++++ EXCERPTED RECORDS
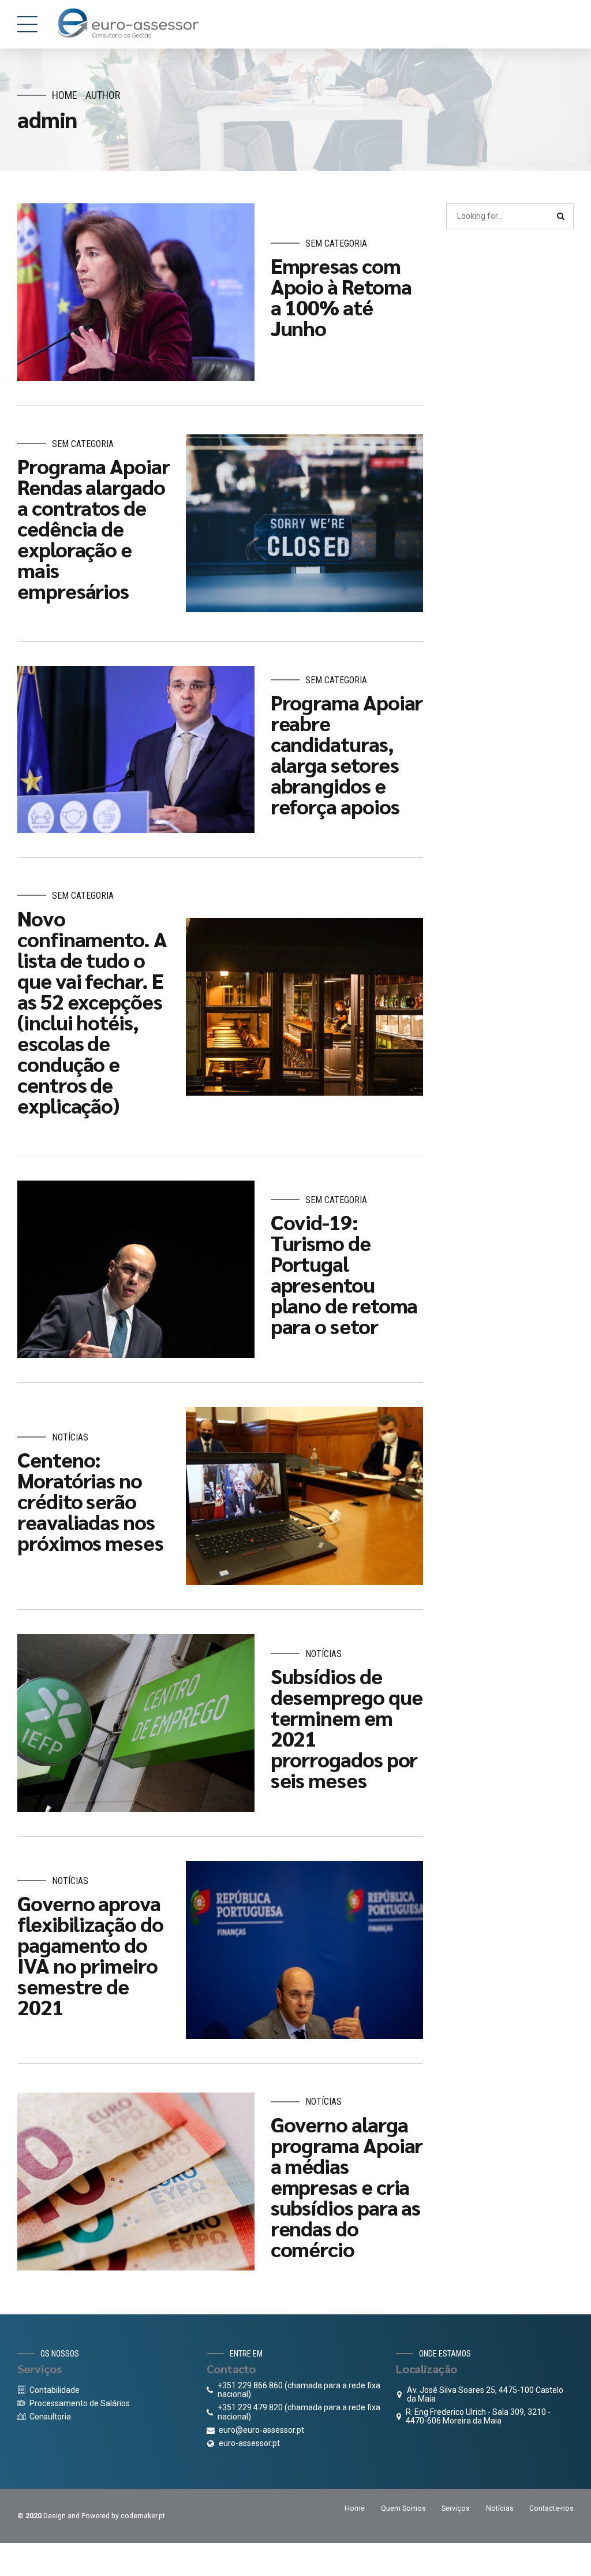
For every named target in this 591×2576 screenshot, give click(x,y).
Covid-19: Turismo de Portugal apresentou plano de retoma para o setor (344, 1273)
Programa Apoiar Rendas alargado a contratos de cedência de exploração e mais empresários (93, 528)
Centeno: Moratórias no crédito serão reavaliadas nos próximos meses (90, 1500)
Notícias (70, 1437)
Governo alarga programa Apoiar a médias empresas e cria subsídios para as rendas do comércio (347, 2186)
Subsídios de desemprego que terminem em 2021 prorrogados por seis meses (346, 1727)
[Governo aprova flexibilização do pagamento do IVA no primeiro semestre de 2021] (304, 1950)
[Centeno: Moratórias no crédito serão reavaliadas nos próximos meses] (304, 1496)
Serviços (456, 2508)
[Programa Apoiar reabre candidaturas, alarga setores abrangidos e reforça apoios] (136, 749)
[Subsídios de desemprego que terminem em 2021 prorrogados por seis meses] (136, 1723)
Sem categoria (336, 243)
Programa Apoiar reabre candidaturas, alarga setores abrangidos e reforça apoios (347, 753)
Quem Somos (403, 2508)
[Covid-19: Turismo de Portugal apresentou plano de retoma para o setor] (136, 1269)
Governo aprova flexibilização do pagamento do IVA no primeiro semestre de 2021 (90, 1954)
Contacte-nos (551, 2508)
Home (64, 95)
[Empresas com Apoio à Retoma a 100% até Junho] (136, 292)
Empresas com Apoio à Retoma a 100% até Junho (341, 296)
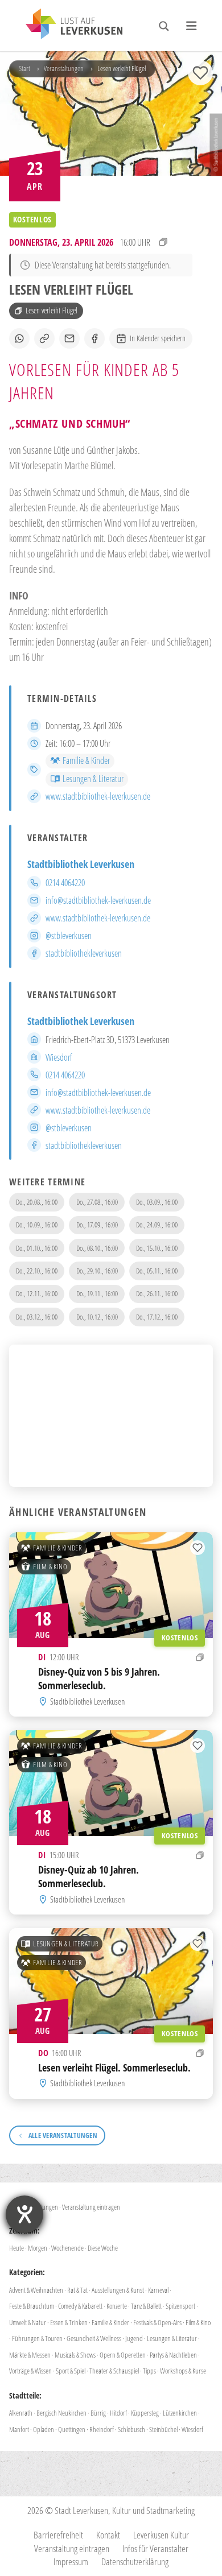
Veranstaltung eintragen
++++++++
++++ EXCERPTED RECORDS
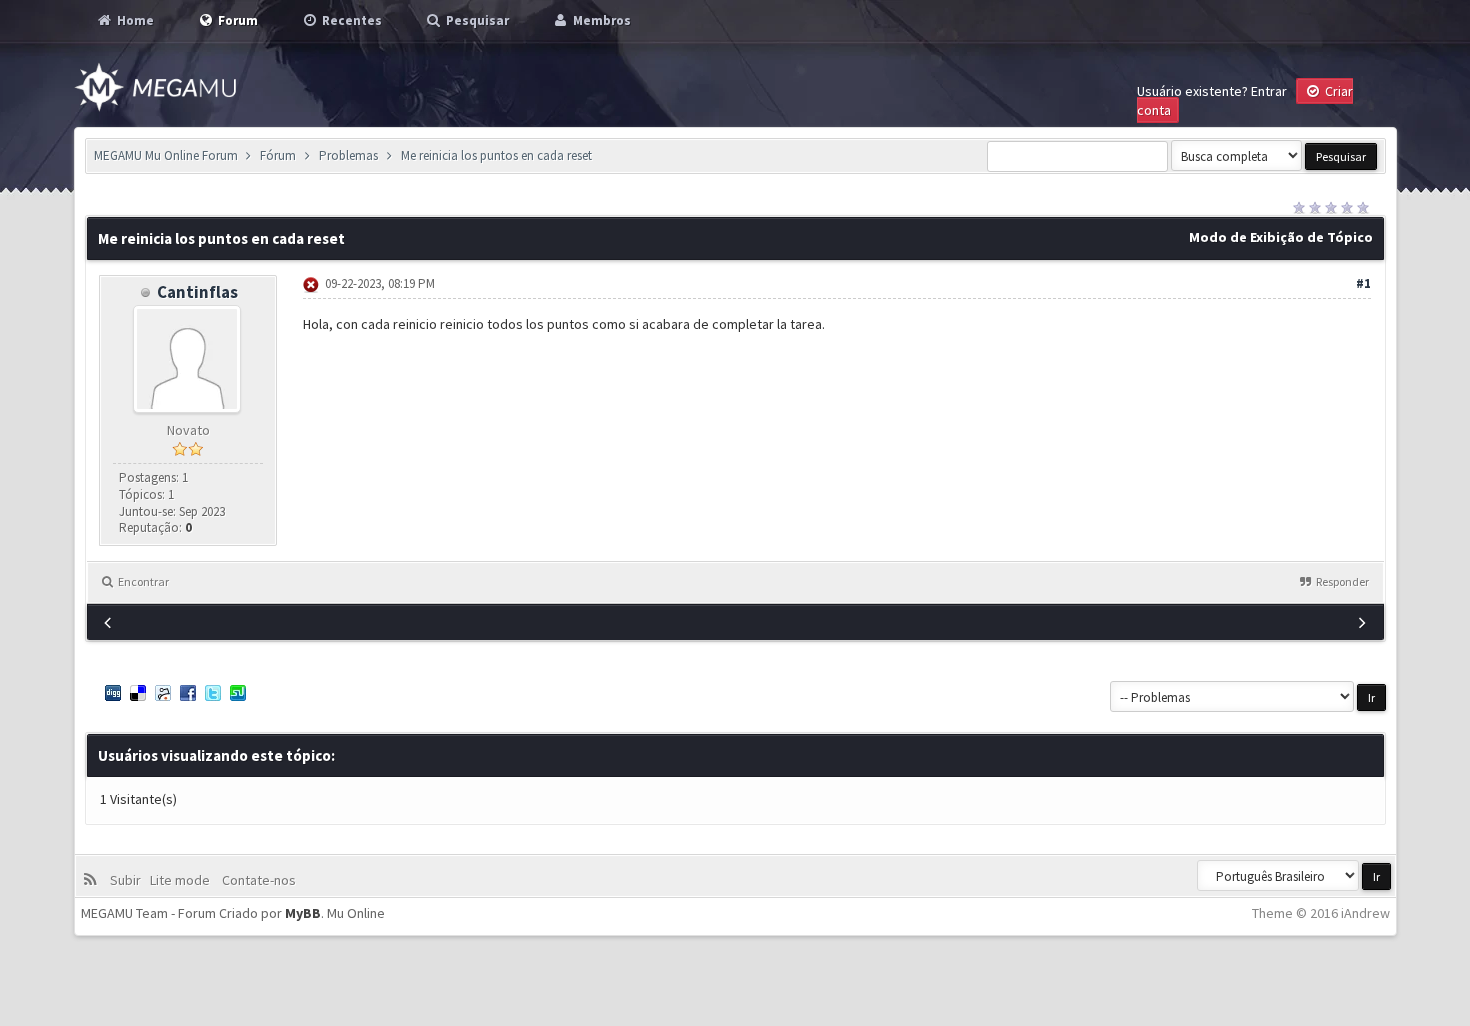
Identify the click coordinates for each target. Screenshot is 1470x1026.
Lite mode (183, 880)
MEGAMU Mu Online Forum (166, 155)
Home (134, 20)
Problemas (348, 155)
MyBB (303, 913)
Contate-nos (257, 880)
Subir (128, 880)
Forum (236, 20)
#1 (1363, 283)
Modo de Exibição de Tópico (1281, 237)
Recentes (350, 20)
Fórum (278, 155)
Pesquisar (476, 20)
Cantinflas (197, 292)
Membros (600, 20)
++++++++
# WORK TO COMPLETE
Every line above with the string "prorrogados" in it needs to be copied.

# WRITTEN RESPONSE
Subsídios de desemprego que terminem em 2021 prorrogados por seis meses (346, 1727)
[Subsídios de desemprego que terminem em 2021 prorrogados por seis meses] (136, 1723)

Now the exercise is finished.